To simplify one’s life does not only involve subtraction or removing unnecessary baggage, disordered attachments, and excesses. This is only part of the process. To simplify one’s life also involve addition – increasing our knowledge about ourselves, opening our hearts and minds to life-giving relationships, increasing the depth of our intimacy with God, etc.

To simplify one’s life also involves division and multiplication. We should learn to celebrate life. Our joys, our hopes, our faith have to multiply so that they will touch the lives of as many people as possible.  However this can only happen if we are willing to share ourselves, continually allow ourselves to be broken for others like Jesus does in the Eucharist.

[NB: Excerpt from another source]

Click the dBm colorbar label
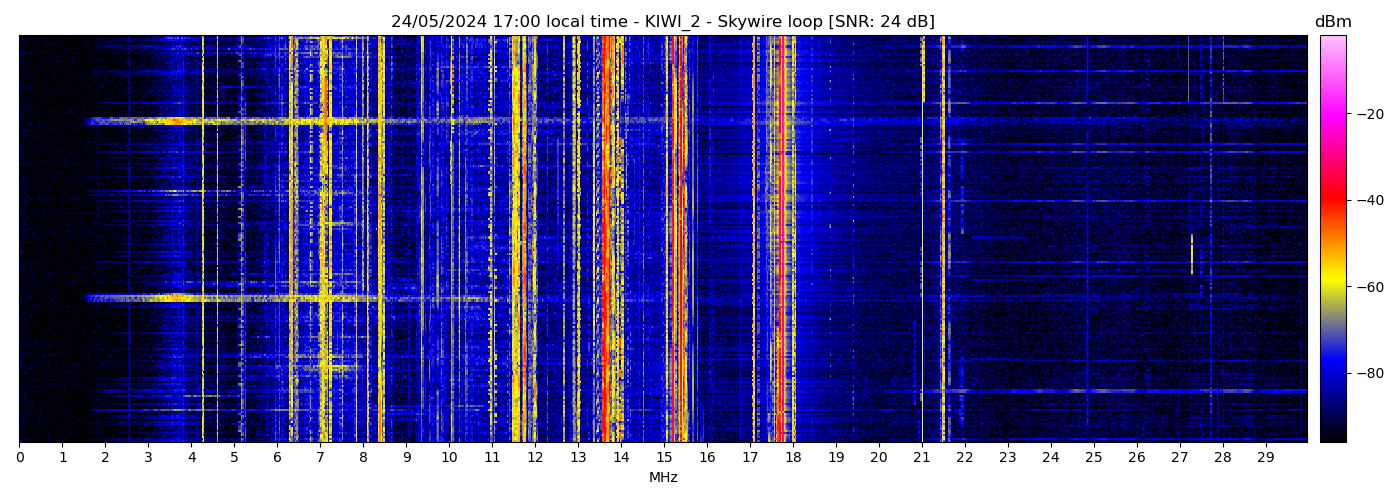This screenshot has height=500, width=1400. [x=1333, y=22]
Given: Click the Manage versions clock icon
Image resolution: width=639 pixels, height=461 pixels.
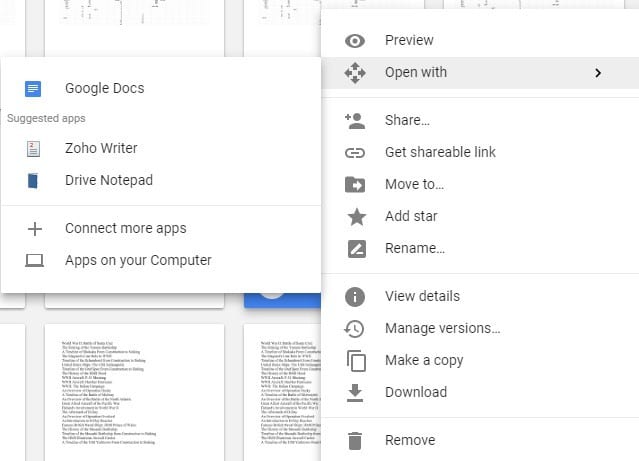Looking at the screenshot, I should pyautogui.click(x=355, y=329).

Yes, the simplifying process is an on-going process. It does not only happen during the lenten season of the Church or of our lives but also during Advent, Christmas, Easter, and even in Ordinary time.

Simple life

Last month, our librarian invited some of us to the Book Sale at SM Megamall. In the car, I casually mentioned that it was my first time to visit Megamall again since I came back from my study. One staff from our Art Section asked me “So to which SM’s do you go?” I said “I always go to SM City North.” She said “Dun lang?” (Just there?). Amused by the incredulity in her voice I readily supplied “Oh, I also go to the other side, in Trinoma”, feeling a little proud of myself [Trinoma is just opposite SM North and is considered to be more upscale]. “Ay ganun, napakasimple naman ng buhay mo” (Is that so? Your life’s too simple). I was dumbfounded. I didn’t know what to make of the sweeping assessment of my life. I was tempted to put her on the defensive, but I catch myself. I actually managed to convince myself the comment was a cliché so I sealed my lips. Of course I was also avoiding the follow up question “So, how often do you go to SM North?” and another possible follow up “So, where and how do you spend your weekend?”

In mathematics to simplify an algebraic expression is to express it in its most basic form. This is done by performing all the operations shown in the expression that has made it look complicated. The simplified form is still equivalent to the original expression. That is, the value of the original expression and its simplified form are equal. For example, the simplified form of the expression {5[2(2x^2)+3x] – 20x^2}/15 is the expression x.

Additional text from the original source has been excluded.